**Werkinstructies:**
(1) Aan welke universiteit promoveerde Marius Engelbrecht volgens het interview met hem?
(2) Schrijf uit het interview met Marius Engelbrecht letterlijk het stuk over dat opent met de woorden "Waarom promoveren?" en sluit met "wat zijn mensbeelden?".
(3) Zet het interview met Marius Engelbrecht voort na de laatste zin die erin staat.

**Tekstgedeelte:**
☆ ☆ ☆ ☆ ☆ ☆ ☆

De onttovering van de waanzin
Marius Engelbrecht promoveerde op de geschiedenis van mensbeelden
We kennen Marius Engelbrecht als degene die actief is met ‘stemexpressie’ om (groepen) mensen te begeleiden in hun persoonlijke groei. Maar naast dit therapeutisch getinte werk, is hij ook wetenschapper. Aan de Universiteit Utrecht promoveerde hij eerder dit jaar in de geschiedenis van de mensbeelden in de psychologie.
Door Ewald Wagenaar
Nu moet je als journalist met wetenschappers oppassen: ze formuleren zó precies dat het met de weergave van hun woorden snel mis gaat. Opletten dus als ik tegenover Marius ga zitten in zijn prachtige werkruimte in het oude Haagse theater. Ooit studeerde hij af in geschiedenis en begon na onder meer een studie hypnotherapie zijn praktijk voor stemexpressie. Met je stem – en vooral woordeloos geluid – kun je tot uitdrukking brengen wat niet gezegd kan worden. Hiermee begeleidt hij tot op heden mensen in hun persoonlijke groei. De winteravond valt en het laatste licht uit het noorden geeft zijn grote werkruimte in het theater een bijzondere sfeer.
Waarom promoveren?
Engelbrecht: ‘Naast mijn therapeutische en spirituele werk heb ik steeds banden met wetenschap en het reguliere circuit behouden. Als je het hebt over persoonlijke groei, zoals met stemexpressie, dan zit daar een mensbeeld achter. Ja, natuurlijk is dat een gedachteconstructie, maar ook een voorstelling. Het gaat over hoe wij denken dat de mens in elkaar steekt. Wat zijn de beelden van waaruit je werkt? Op basis daarvan worden therapieën ontwikkeld.’ (Ik voeg hier voorstelling en beelden toe omdat het anders lijkt of het alleen gedachten zijn…)
En hoe zitten we in elkaar?
‘Zodadelijk meer.’
Oké, wat zijn mensbeelden?
‘Dat zijn beelden van hoe wij denken dat de mens als wezen eruit ziet. Je zou het ‘spirituele anatomie’ kunnen noemen. Voorbeeld: zitten gedachten ín ons of óm ons? Het antwoord daarop maakt nogal uit, hoe je mensen behandelt met wanen bijvoorbeeld. Of: leef je vanuit je hart of vanuit je hoofd? Kortom: een mensbeeld is ook voor wie met mensen werkt een gereedschap.’
Hoe kom je bij dit onderwerp terecht?

☆ ☆ ☆ ☆ ☆ ☆ ☆

**Aangeleverde gegevens:**
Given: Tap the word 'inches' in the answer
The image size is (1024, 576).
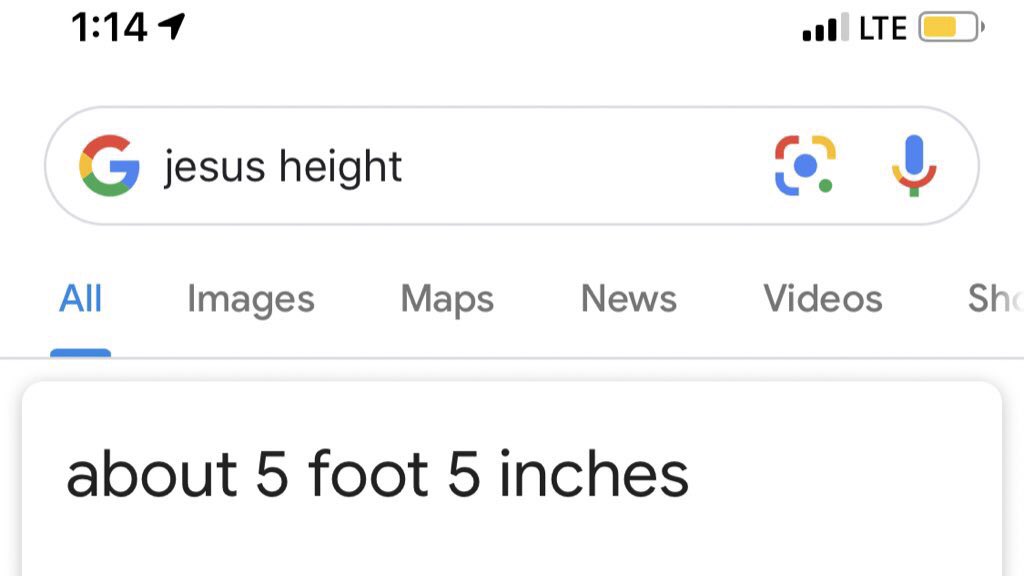Looking at the screenshot, I should 594,475.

☆ ☆ ☆ ☆ ☆ ☆ ☆

**Antwoorden per nummer:**
(1) Aan de Universiteit Utrecht.

(2)
Waarom promoveren?
Engelbrecht: ‘Naast mijn therapeutische en spirituele werk heb ik steeds banden met wetenschap en het reguliere circuit behouden. Als je het hebt over persoonlijke groei, zoals met stemexpressie, dan zit daar een mensbeeld achter. Ja, natuurlijk is dat een gedachteconstructie, maar ook een voorstelling. Het gaat over hoe wij denken dat de mens in elkaar steekt. Wat zijn de beelden van waaruit je werkt? Op basis daarvan worden therapieën ontwikkeld.’ (Ik voeg hier voorstelling en beelden toe omdat het anders lijkt of het alleen gedachten zijn…)
En hoe zitten we in elkaar?
‘Zodadelijk meer.’
Oké, wat zijn mensbeelden?

(3)
‘Ik verwonderde me al enige tijd over het westerse mensbeeld: rationalistisch, materialistisch en functionalistisch. De wetenschap heeft een houding ‘als het niet bewezen is, is het fantasie’. Waarmee de wetenschap dus in één keer alles wat niet is bewezen automatisch wegzet als fantasie. Er zijn veel benaderingen, zoals stemexpressie, die niet wetenschappelijk bewezen zijn maar die wel werken. Het doel van mijn boek is niet om in discussie te gaan met de wetenschap, maar om te achterhalen hoe mensbeelden zijn ontstaan.’
Waar ben je in de historie begonnen?
‘Ik start met de Renaissance. In die tijd beschouwde men de mens als opgebouwd uit drie zielen: het hoofd voor het denken en voorstellen, het leven gevende hart voor de bezieling en de buik voor het aardse, het verteren en de voortplanting; een soort chakra-leer, zou je kunnen zeggen, maar dan anders. Ik beperk me overigens wel tot de geschiedenis van de Europese mensmodellen.’
Wat heb je ontdekt?
‘Dat sinds de opkomst van de wetenschap mensbeelden de anatomische kennis volgen en de ontdekkingen die de anatomen in de loop der jaren deden. Tot doktoren in mensen gingen snijden om te kijken hoe het lichaam er vanbinnen uitziet, dacht men dat het bloed een beetje rond het hart circuleerde en wat door het lichaam golfde. Het was dan ook een hele schok dat men bij een patiënt die open lag – jaja – het hart aanraakte en merkte dat de patiënt daar niets van voelde. Dat leidde zelfs tot een innerlijke strijd van jewelste bij de wetenschappers van toen, paniek zelfs, hun wereld stortte in! Want het hart was altijd gezien als de bron van voelen en van werkelijk weten. Sindsdien ging het empirische – proefondervindelijke – domineren.
Wat is de essentie van het huidige wetenschappelijke mensmodel?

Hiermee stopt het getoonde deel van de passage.